Repeat every one of the records below word for word, leaving out the pictures.

----------------------------------------

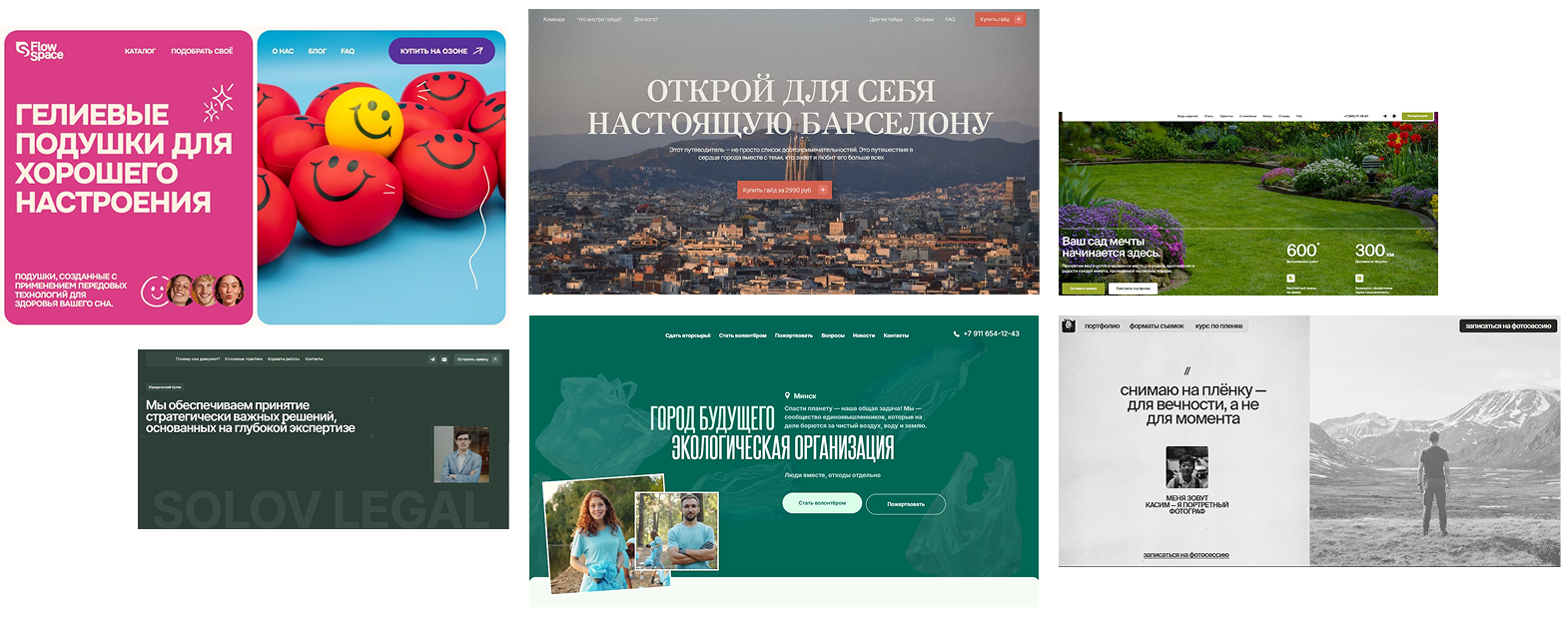Click the phone icon beside +7 911 654-12-43
This screenshot has height=625, width=1568.
(956, 334)
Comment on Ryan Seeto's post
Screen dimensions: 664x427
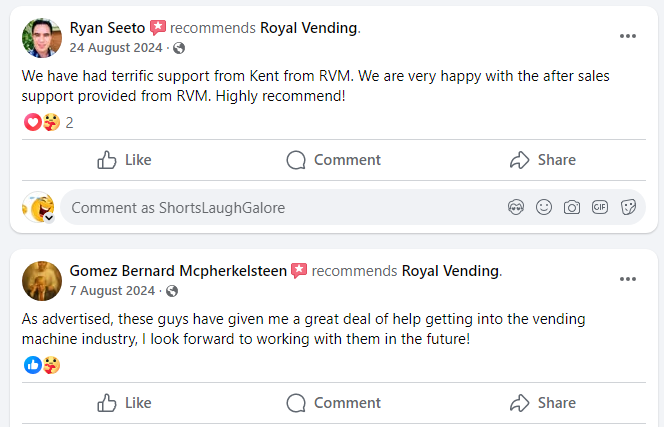tap(333, 160)
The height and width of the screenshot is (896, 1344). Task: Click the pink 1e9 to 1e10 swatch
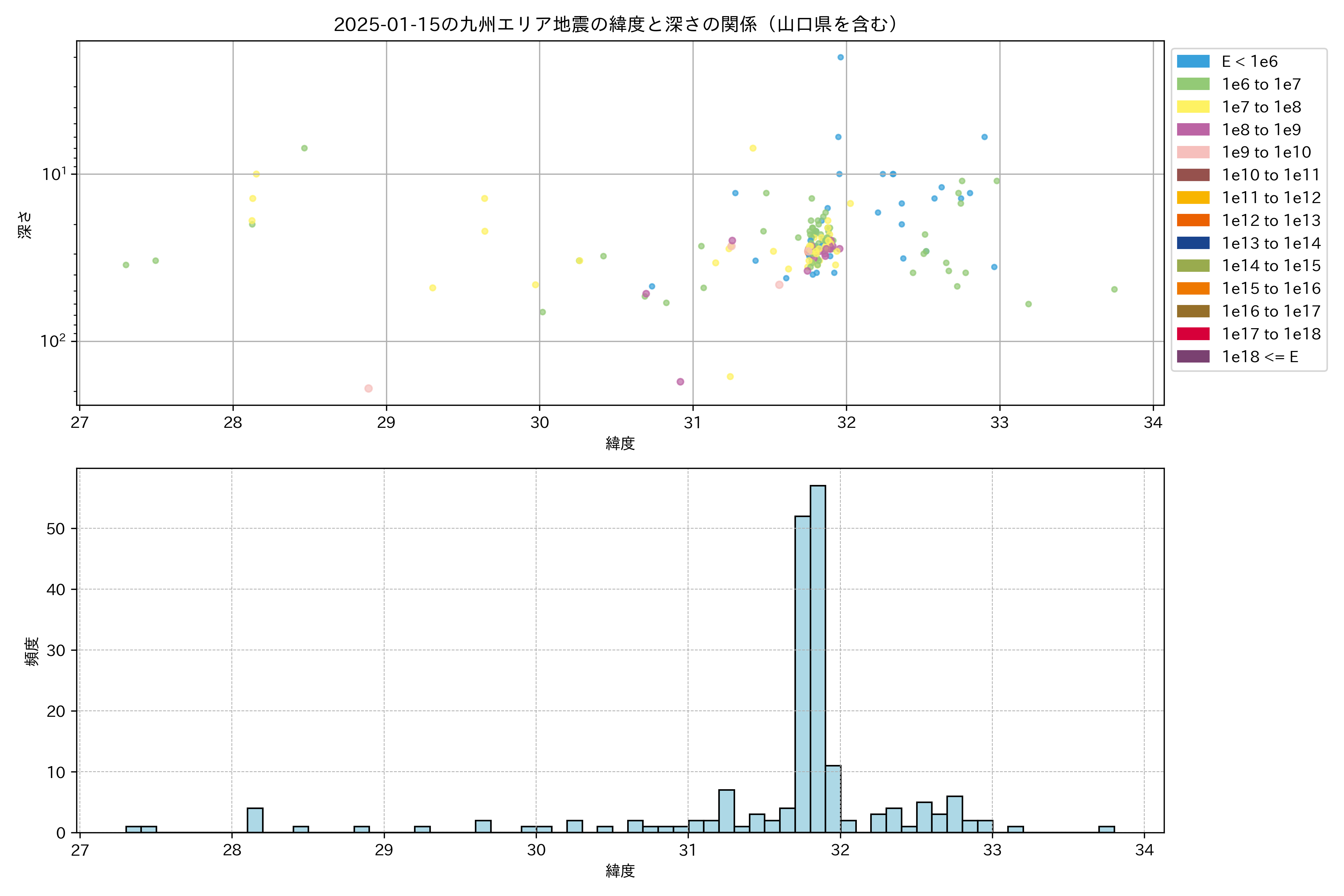coord(1193,153)
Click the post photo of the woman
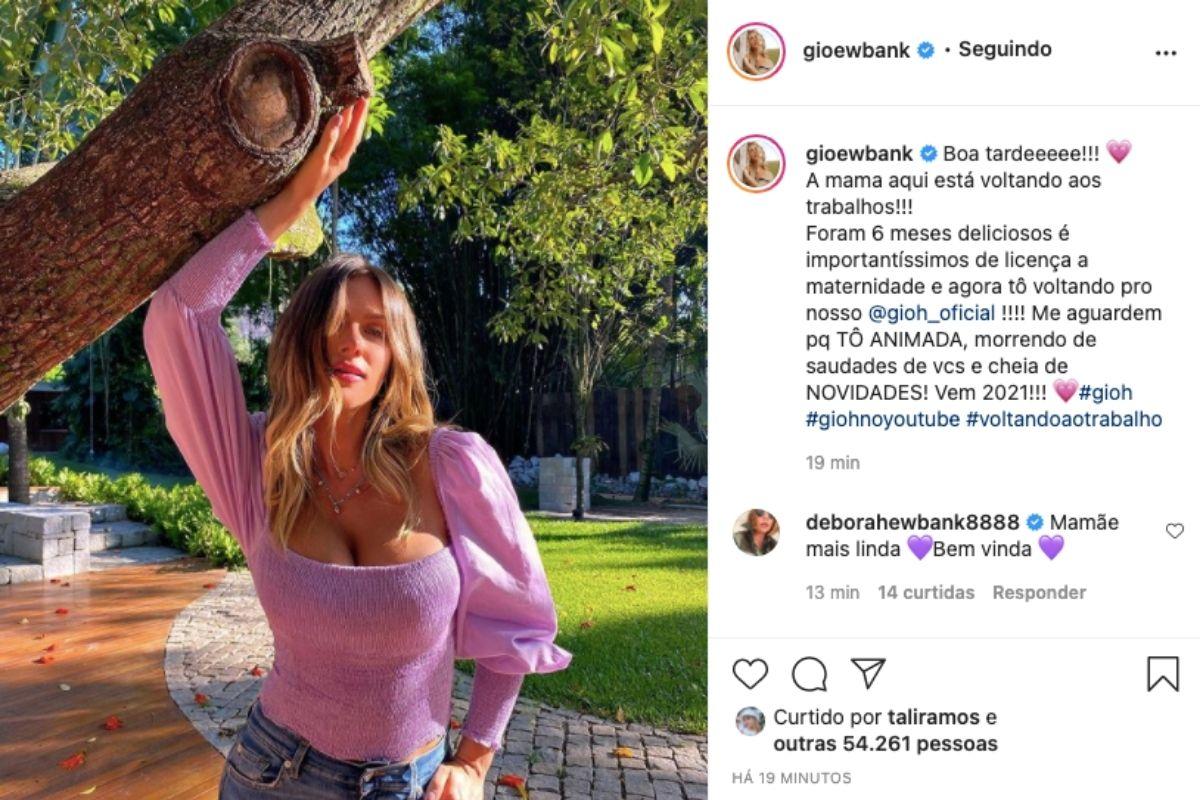This screenshot has height=800, width=1200. point(354,400)
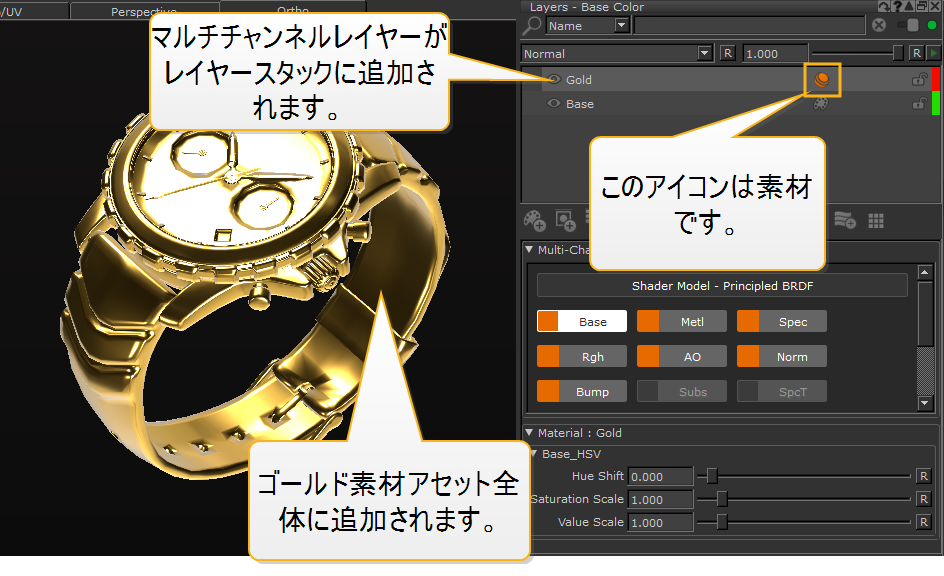The image size is (944, 576).
Task: Select the Metl channel toggle
Action: coord(681,322)
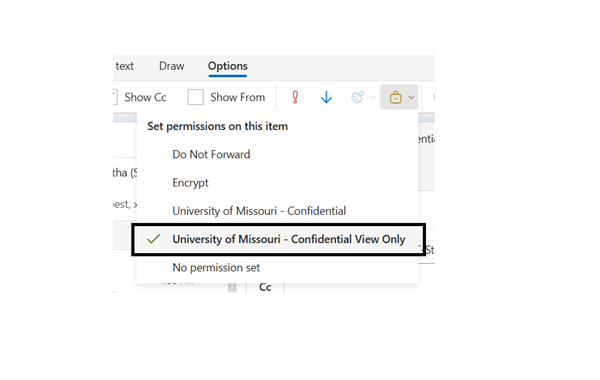Switch to the Draw tab

click(x=171, y=66)
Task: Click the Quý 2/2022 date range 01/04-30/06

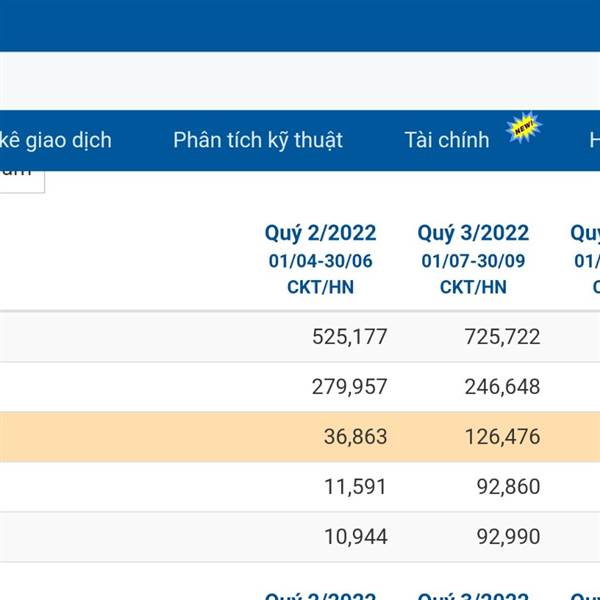Action: pyautogui.click(x=320, y=261)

----------------------------------------

- [ANSWER TO THE EXERCISE]
Click the phone icon beside +7 911 654-12-43
This screenshot has height=625, width=1568.
(956, 334)
Comment on Ryan Seeto's post
Screen dimensions: 664x427
tap(333, 160)
The height and width of the screenshot is (896, 1344). Task: Click the pink 1e9 to 1e10 swatch
coord(1193,153)
Click the post photo of the woman
This screenshot has height=800, width=1200. point(354,400)
The image size is (944, 576).
Task: Select the Metl channel toggle
Action: coord(681,322)
Switch to the Draw tab

click(x=171, y=66)
Task: Click the Quý 2/2022 date range 01/04-30/06

Action: pyautogui.click(x=320, y=261)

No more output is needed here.